To be honest, I found Rosetta Stone very helpful for solo learning. It is not perfect, but what system is. RS is OK for general and social English only. But it is very good for that. RS also uses a lot of pictures, and I am a very visual learner. The Voice recognition is not great, but I have yet to find a program that is strong here. One strength is the ability to toggle between PinYin, HanZi or both together, as the displayed text. For those who have learned the basic Chinese characters, this is useful because they can now practice reading. Reading is a hard skill in Chinese, but essential for building language knowledge in any tongue.
Pimsluer has some business English, but don't be fooled into thinking it will prepare you to do business in China. I think Pimsluer will suit more aural learners. No picture or text.

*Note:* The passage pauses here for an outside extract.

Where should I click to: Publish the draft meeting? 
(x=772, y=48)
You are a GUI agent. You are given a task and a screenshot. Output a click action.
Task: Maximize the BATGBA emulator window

I use livemocha com . You can use it for free or have a paid subscription, ... provides useful flashcards and exercises, and you'll be evaluated and helped by native speakers.Can download some exercises (provided you help others, or pay a small amount for them)
Also, you'll be able to help others in their quest for learning a new language.
I also like chinese-course com.
I find rosetta stone useful, but would be more if it had a smartphone app.
I totally agree with you David! I LOVE Livemocha !!! <3
I have used Rosetta Stone, and used to think it was the best for visual learners, like myself. I want to learn to read, write, listen, and speak at the same time - not choose one or two over the others.
Yesterday, I gave Livemocha a try, and forget Rosetta Stone (pricey & even the hacked torrent gets blipped with every update)!! I'm sticking with Livemocha. I've lived in China a few years, so I have basics picked up from listening and repeating. Livemocha feels like the formal training that I've been looking for without the expense, or hassle of going across town to a class. YEAH!
I can choose to do lessons, games, help critique others' writings and voice recordings in English, or chat with native Chinese speakers to test my pinyin writing or pronunciations. It's great!! :D :D
I recommend this to all beginners to Chinese, especially those that like to study quietly, alone, and without cost. The true cost is sharing your knowledge with others, what a great trade-off!!!
There was no mention of Living Language.Their courses are all in Mandarin and you can follow along with a book until you have things down.Then you simply practice your listening,which is the most important thing when first learning a language.There is plenty of vocabulary and frankly if you could understand every sentence the book throws at you then you would be well on your way to fluency.Furthermore,a book with 4 hours of lessons is about 25 bucks.My only disappointment was no characters,but I learned those with the Tuttle Chinese book and put lots of time into repetition.
Truth be told any program by nature of it being a program and not an actual teacher (meaning human being) is just putting another barrier in your language learning. Those who speak any language actually went outside and spoke to real actual people in the target language , often doing extremely badly and then went on to learn from there mistakes and therfore became fluent.. case in point , me and my English and me and my Mandarin
I have read untold amounts of drivel from newbies who have learned thousands of words from some program or other and how they passionately swear that from some program they have acquired mastery.
All programs are rubbish, merely a small part of the acquisition process. None of them work, they are just a distraction or a tool to make some vocab learning less boring. Go talk to someone guys or practice writing.
Hi, when I was in China, inside bookshops the keepers were advertising a Chinese version of Rosseta Stone. They were absolutely convinced it is far better than RS. I was ignorant enough not to buy it but now I can not figure out what was the name of the method. The product is packed in a shallow colorful box A3 size and was priced around ￡15-￡20. Anybody here knows or came across to the method I am talking about? I would like to look up online to get it or elsehow. Thank you.